Word and element locating listing

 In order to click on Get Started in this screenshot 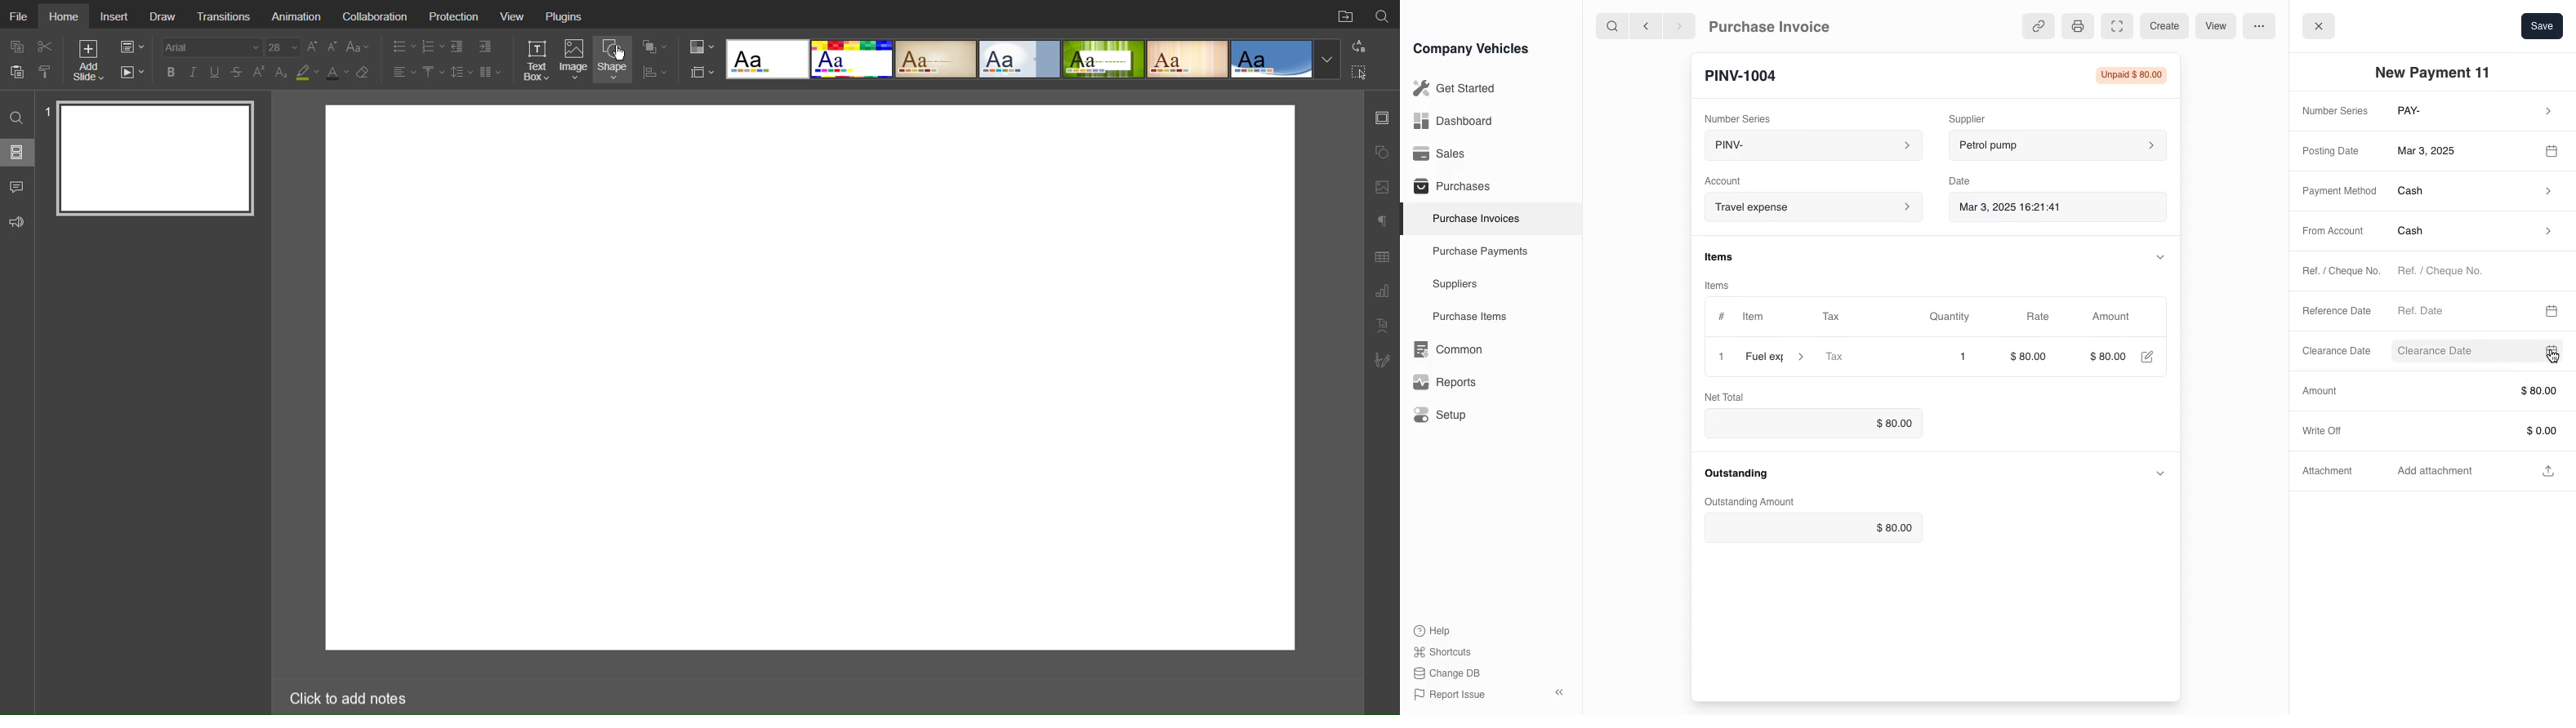, I will do `click(1451, 88)`.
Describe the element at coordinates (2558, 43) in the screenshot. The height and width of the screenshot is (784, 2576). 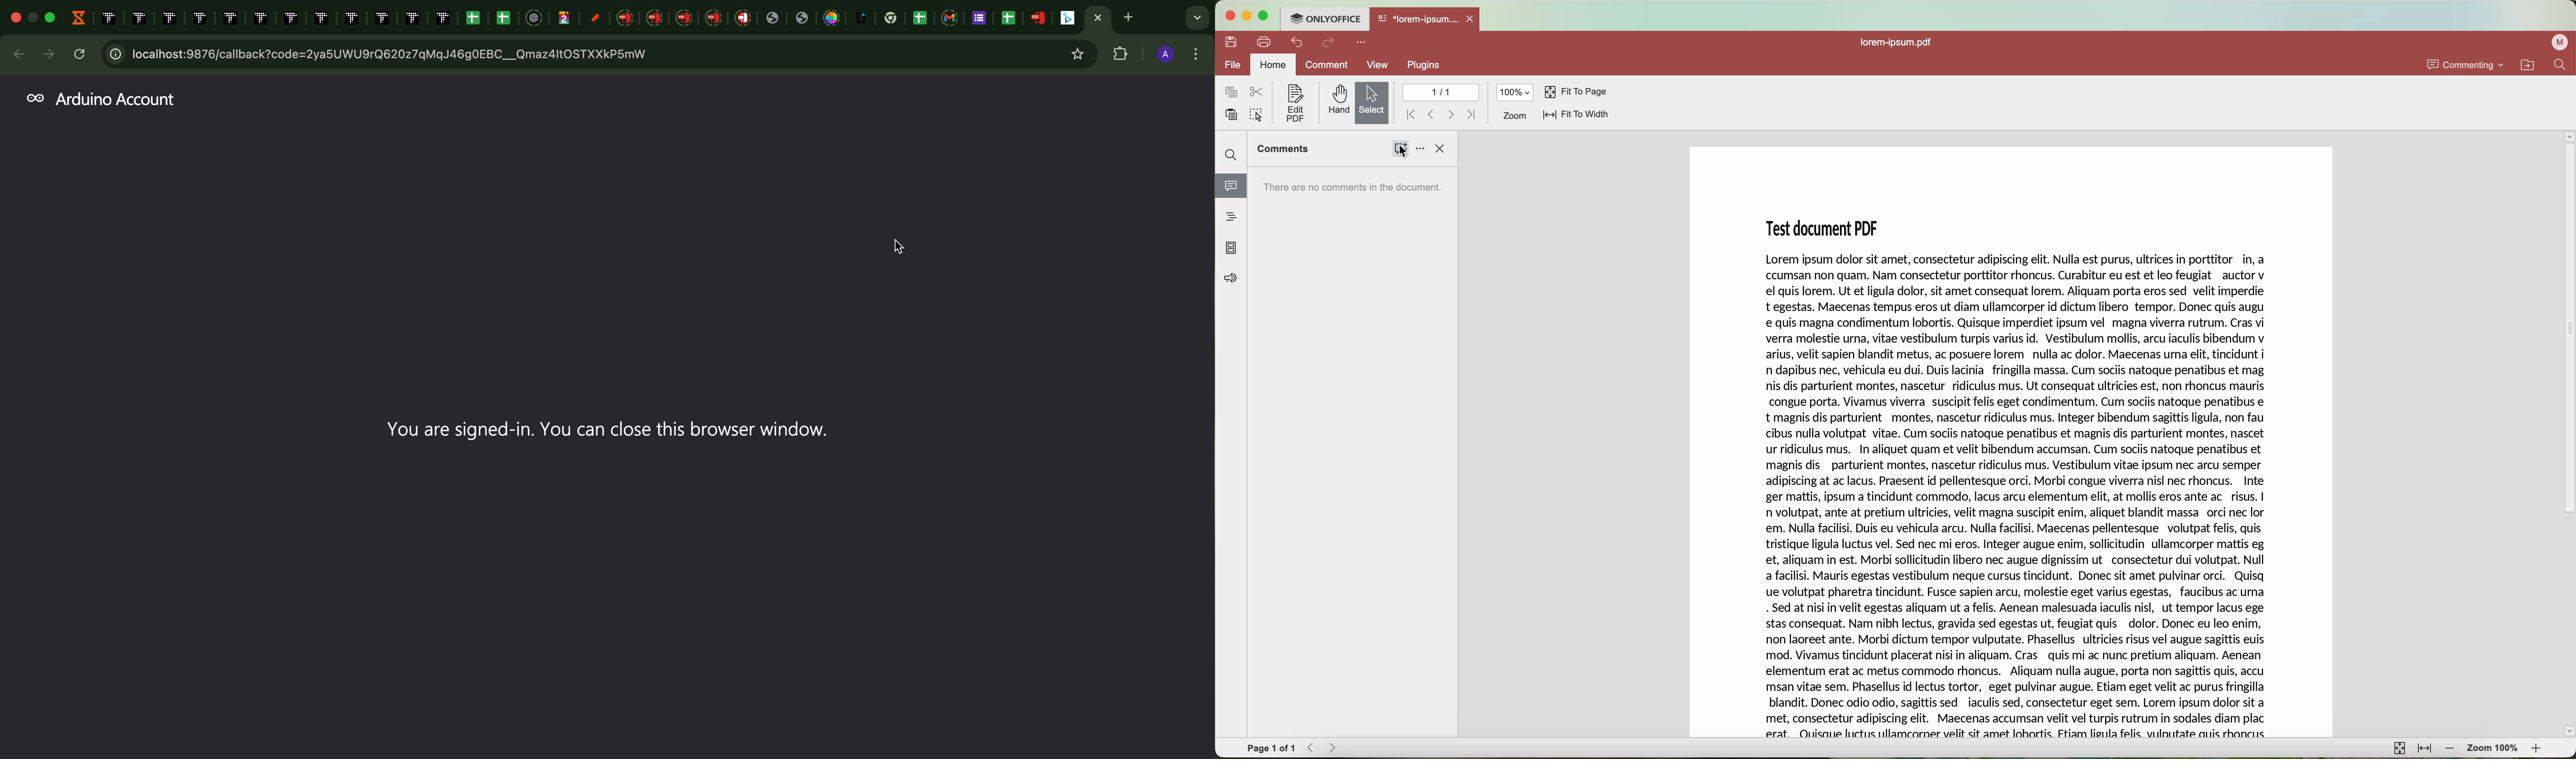
I see `profile` at that location.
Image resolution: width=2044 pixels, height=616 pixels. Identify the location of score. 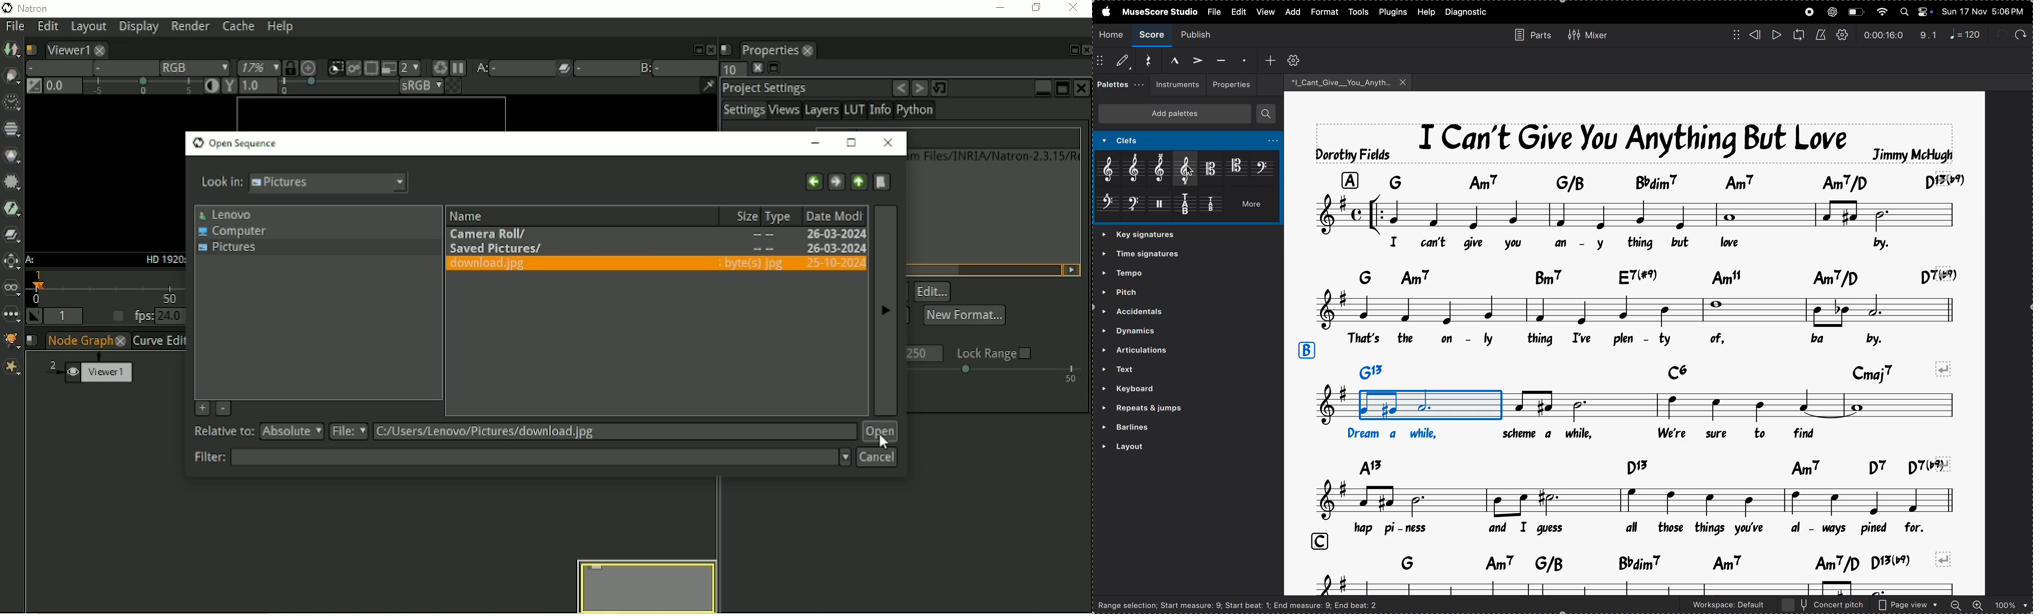
(1153, 35).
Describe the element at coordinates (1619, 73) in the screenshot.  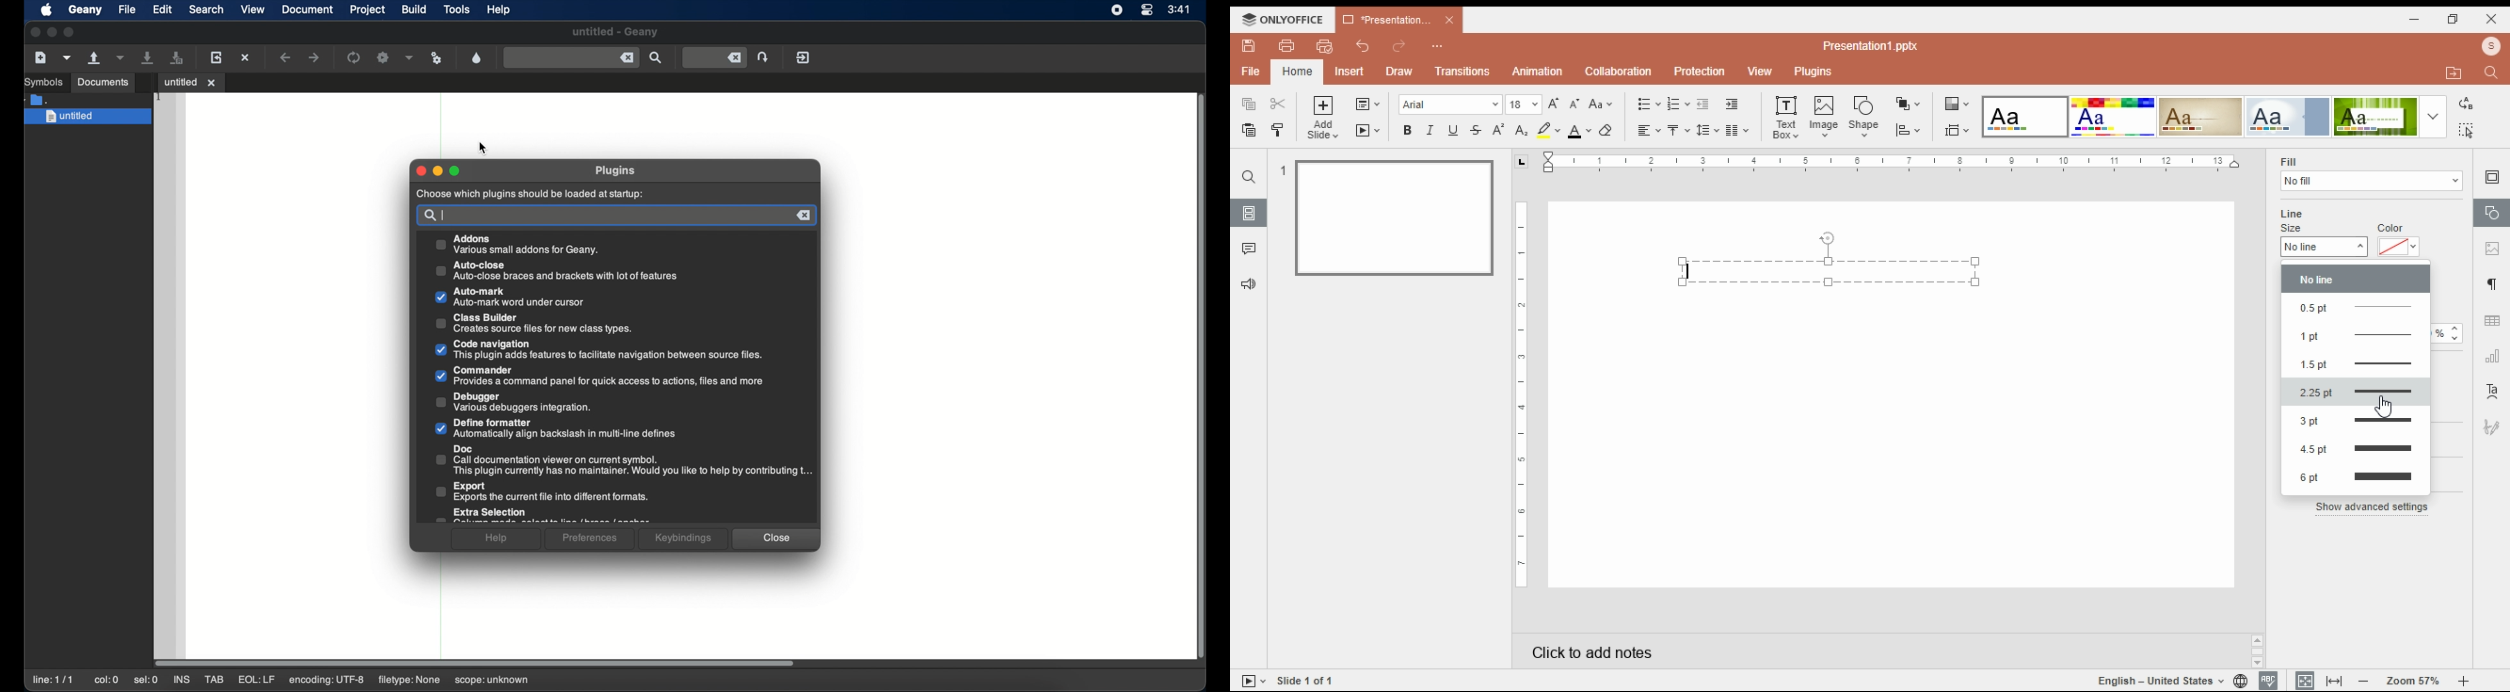
I see `collaboration` at that location.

- [Stated exercise]: Reproduce the lines of the listing verbatim, starting at the line containing "Image resolution: width=2044" and ending at the end of the listing, with both ends included. Leave the pictures out.

- [Output]:
Image resolution: width=2044 pixels, height=616 pixels. Identify the location of score. 
(1153, 35).
Describe the element at coordinates (1619, 73) in the screenshot.  
I see `collaboration` at that location.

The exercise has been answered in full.